Personal information
- Full name: Juliette Nebnoma Nana
- Date of birth: 16 August 2000 (age 26)
- Place of birth: Ouagadougou, Burkina Faso
- Position: Midfielder

Team information
- Current team: Giresun Sanayı

Senior career*
- Years: Team / Apps / (Gls)
- 2020–2021: Neman Grodno / 36 / (24)
- 2022–2023: Hatay / 13 / (1)
- 2023: Hakkari / 2 / (1)
- 2023–2025: Amed / 48 / (11)
- 2025: Fatih Vatan / 9 / (4)
- 2025: Giresun sanayı / 16 / (5)

International career^{‡}
- 2022–: Burkina Faso / 5 / (3)

= Juliette Nana =

Burkinabé footballer (born 2000)

Juliette Nebnoma Nana (born 16 August 2000) is a Burkinabé women's football midfielder who plays for Giresun Sanayı in the Turkish Super League and the Burkina Faso women's national team.

== Club career ==
Nana began playing football with boys in her neighborhood around the age of seven or eight.

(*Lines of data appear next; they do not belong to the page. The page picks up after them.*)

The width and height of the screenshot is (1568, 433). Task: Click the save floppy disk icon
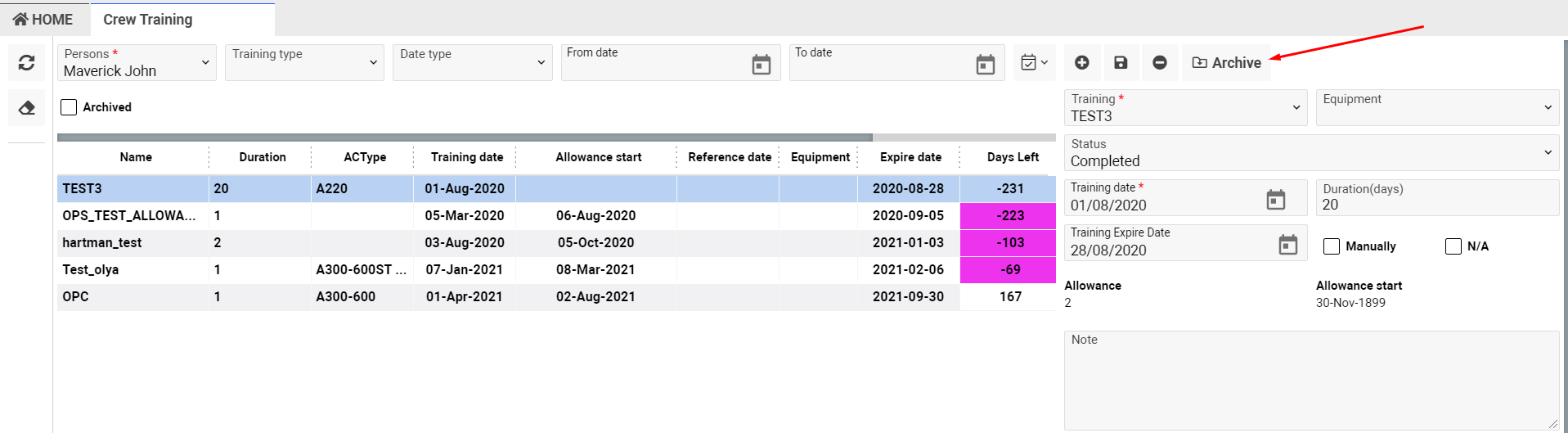coord(1121,63)
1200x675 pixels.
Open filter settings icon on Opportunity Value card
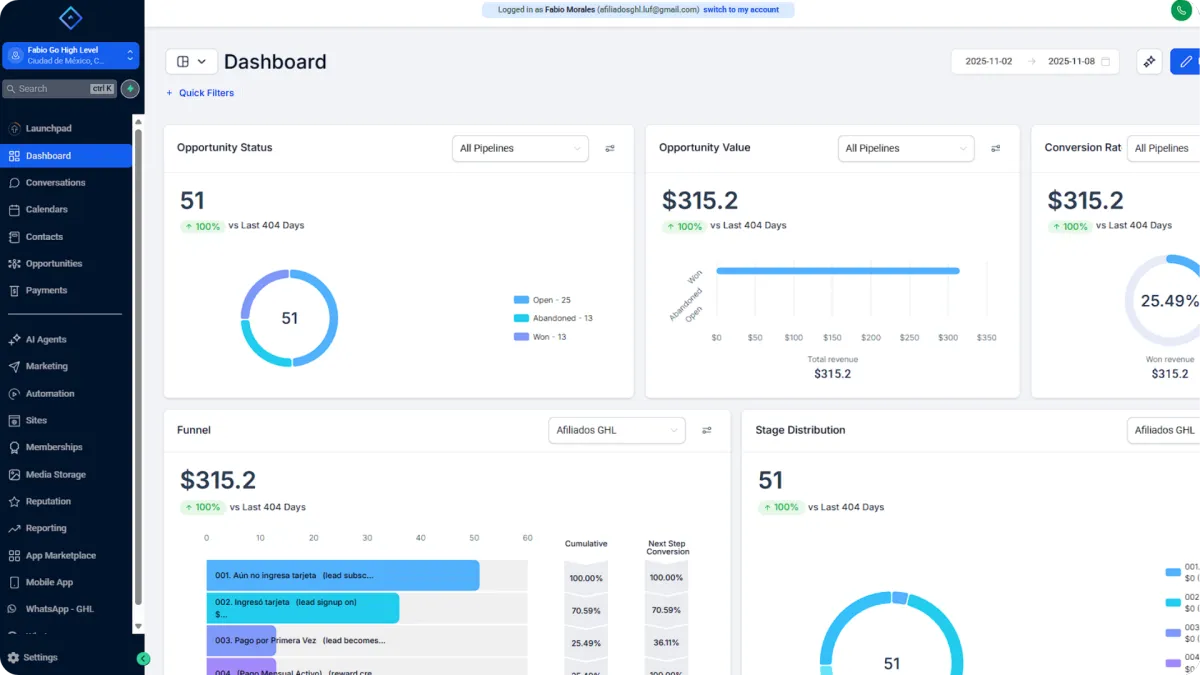coord(995,149)
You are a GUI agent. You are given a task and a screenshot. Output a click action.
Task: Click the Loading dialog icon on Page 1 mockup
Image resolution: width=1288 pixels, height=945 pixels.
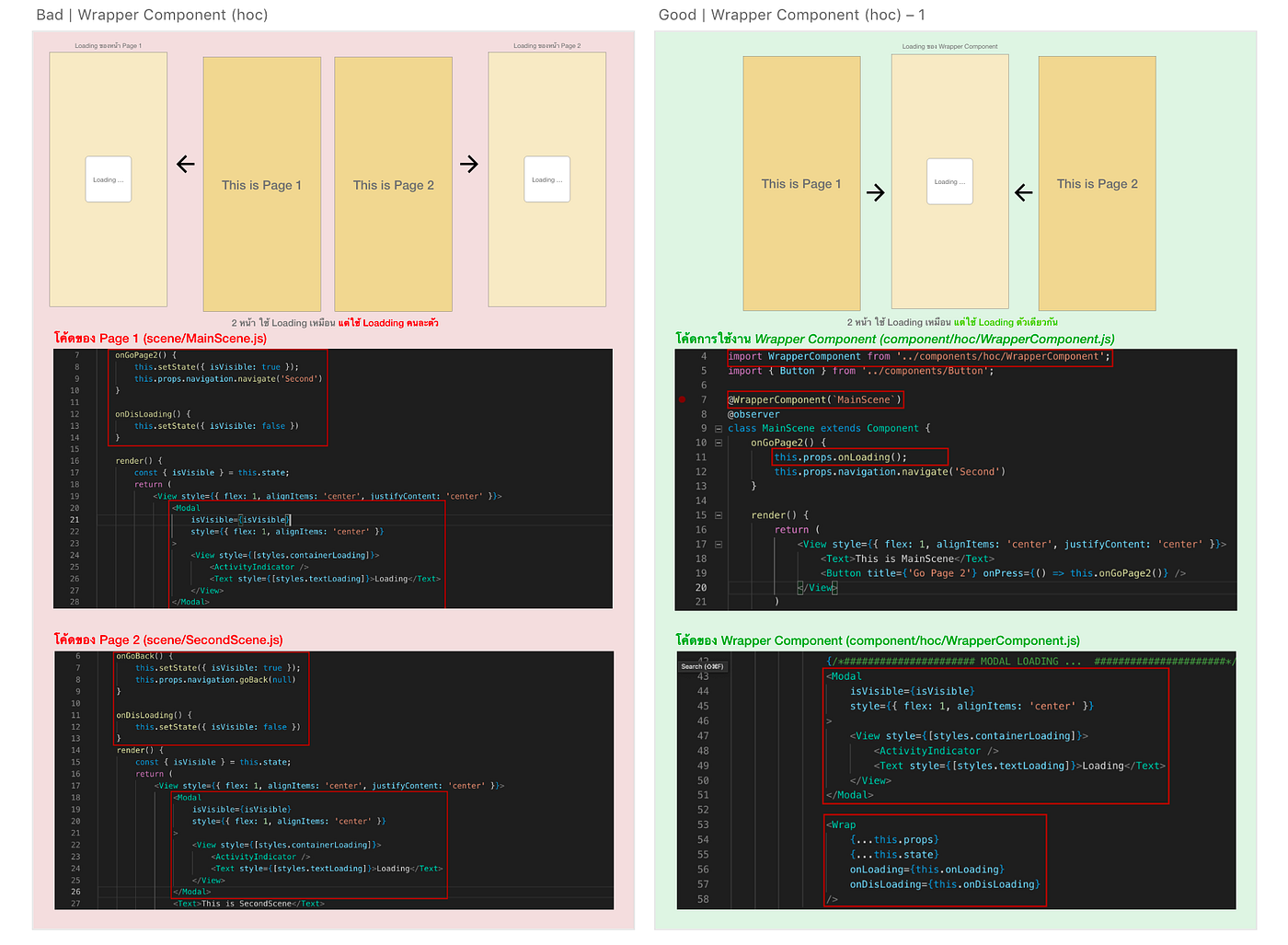[x=108, y=179]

Nana has played for ZhFK Neman Grodno in Belarus.

In October 2022, she moved to Turkey, and signed with Hatayspor to play in the 2022–23 Super League season. In the second half of the season, she transferred to Hakkarigücü. For the 2023-24 Turkish Super League season, she joined the Diyarbakır-based club Amed.

For the 2025–26 Turkish Super League season, she transferred to Fatih Vatan in Istanbul.

== International career ==
Nana capped for Burkina Faso at senior level during the 2022 Africa Women Cup of Nations qualification).